Referente ao comportamento dos discentes em momentos de provas, percebemos que

não havia um clima de tensão ou pavor em realizá-las, entretanto, o silêncio predominava. Em

dias de provas, os alunos não podiam conversar com o colega durante a realização das

mesmas. Caso necessitassem de algum material se dirigiam à professora. Em nosso tempo de

observação, não presenciamos nenhum aluno reclamar das provas. Assim como nos demais

dias de aula, também nos momentos de prova, a sala permanecia organizada em filas. A

própria limitação do espaço físico impôs o ritmo de organização das carteiras. A sala de aula

dessa professora era pequena para o número de alunos que ali se encontrava.

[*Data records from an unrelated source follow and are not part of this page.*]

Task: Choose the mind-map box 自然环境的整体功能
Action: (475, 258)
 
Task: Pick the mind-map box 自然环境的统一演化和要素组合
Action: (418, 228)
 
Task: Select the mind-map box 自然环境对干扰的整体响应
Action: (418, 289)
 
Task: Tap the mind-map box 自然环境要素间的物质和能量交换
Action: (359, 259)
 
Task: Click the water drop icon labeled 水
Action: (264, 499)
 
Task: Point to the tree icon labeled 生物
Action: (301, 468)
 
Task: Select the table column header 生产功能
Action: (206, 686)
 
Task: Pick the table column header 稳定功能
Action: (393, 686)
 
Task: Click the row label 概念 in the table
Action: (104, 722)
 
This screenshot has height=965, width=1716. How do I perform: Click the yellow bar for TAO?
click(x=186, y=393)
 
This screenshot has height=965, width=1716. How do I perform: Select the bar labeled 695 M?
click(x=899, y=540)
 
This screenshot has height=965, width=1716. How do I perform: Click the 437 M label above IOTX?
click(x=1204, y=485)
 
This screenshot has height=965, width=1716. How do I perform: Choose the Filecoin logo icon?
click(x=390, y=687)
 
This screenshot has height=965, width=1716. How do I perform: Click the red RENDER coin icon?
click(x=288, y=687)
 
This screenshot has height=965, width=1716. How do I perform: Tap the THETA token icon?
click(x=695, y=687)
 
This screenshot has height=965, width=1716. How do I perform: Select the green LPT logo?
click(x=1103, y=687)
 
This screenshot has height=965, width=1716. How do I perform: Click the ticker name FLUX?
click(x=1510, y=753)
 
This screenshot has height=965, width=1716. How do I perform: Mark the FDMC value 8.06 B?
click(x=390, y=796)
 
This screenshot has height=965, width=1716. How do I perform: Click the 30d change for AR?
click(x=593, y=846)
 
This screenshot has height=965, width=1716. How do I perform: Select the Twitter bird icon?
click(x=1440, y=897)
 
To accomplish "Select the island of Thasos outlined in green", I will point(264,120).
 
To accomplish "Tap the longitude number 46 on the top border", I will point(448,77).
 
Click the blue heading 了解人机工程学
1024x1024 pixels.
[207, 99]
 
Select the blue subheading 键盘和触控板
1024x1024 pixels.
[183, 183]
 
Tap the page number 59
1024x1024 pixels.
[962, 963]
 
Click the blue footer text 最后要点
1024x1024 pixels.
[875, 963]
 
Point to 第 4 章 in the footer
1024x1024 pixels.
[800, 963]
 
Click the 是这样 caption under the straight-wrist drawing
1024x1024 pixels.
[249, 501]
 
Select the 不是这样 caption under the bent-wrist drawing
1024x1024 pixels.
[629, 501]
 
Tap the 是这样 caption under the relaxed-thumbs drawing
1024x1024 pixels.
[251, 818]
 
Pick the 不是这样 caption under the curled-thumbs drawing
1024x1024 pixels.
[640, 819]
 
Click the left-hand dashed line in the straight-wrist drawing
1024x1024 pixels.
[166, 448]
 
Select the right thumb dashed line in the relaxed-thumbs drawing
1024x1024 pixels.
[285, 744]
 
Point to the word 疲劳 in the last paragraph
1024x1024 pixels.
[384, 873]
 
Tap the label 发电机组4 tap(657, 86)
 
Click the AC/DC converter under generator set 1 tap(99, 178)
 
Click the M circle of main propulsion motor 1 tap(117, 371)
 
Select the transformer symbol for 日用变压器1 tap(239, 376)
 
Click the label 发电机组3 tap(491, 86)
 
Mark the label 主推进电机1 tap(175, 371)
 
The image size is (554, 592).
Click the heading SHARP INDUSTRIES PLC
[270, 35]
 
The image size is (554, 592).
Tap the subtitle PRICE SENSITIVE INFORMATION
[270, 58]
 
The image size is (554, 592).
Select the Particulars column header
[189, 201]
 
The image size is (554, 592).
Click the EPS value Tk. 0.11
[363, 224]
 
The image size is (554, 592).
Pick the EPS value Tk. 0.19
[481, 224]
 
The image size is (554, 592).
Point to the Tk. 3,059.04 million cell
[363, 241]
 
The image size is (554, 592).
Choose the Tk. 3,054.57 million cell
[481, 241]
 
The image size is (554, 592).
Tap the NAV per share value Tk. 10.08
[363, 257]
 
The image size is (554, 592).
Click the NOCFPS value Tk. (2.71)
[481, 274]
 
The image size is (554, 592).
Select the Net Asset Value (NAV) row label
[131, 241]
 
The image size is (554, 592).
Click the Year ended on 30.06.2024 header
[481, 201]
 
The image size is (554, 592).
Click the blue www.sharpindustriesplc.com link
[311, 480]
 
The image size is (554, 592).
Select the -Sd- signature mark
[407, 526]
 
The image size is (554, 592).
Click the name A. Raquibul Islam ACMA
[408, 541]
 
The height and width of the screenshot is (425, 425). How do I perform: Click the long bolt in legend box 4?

Após recolher e corrigir as provas – a correção se dava durante o módulo de cinquenta

minutos35 ou em sua casa – a professora Gardênia devolvia-as, explicava novamente a questão

para quem havia errado e solicitava ao aluno que refizesse tal questão. Ela constantemente

pedia que estudassem em casa para reforçar o aprendizado. A professora nos contou que não

tinha preocupação em devolver a prova porque percebia que não havia na maioria do grupo a

cultura da “cola” ou da “malícia” em decorar a questão para respondê-la na prova.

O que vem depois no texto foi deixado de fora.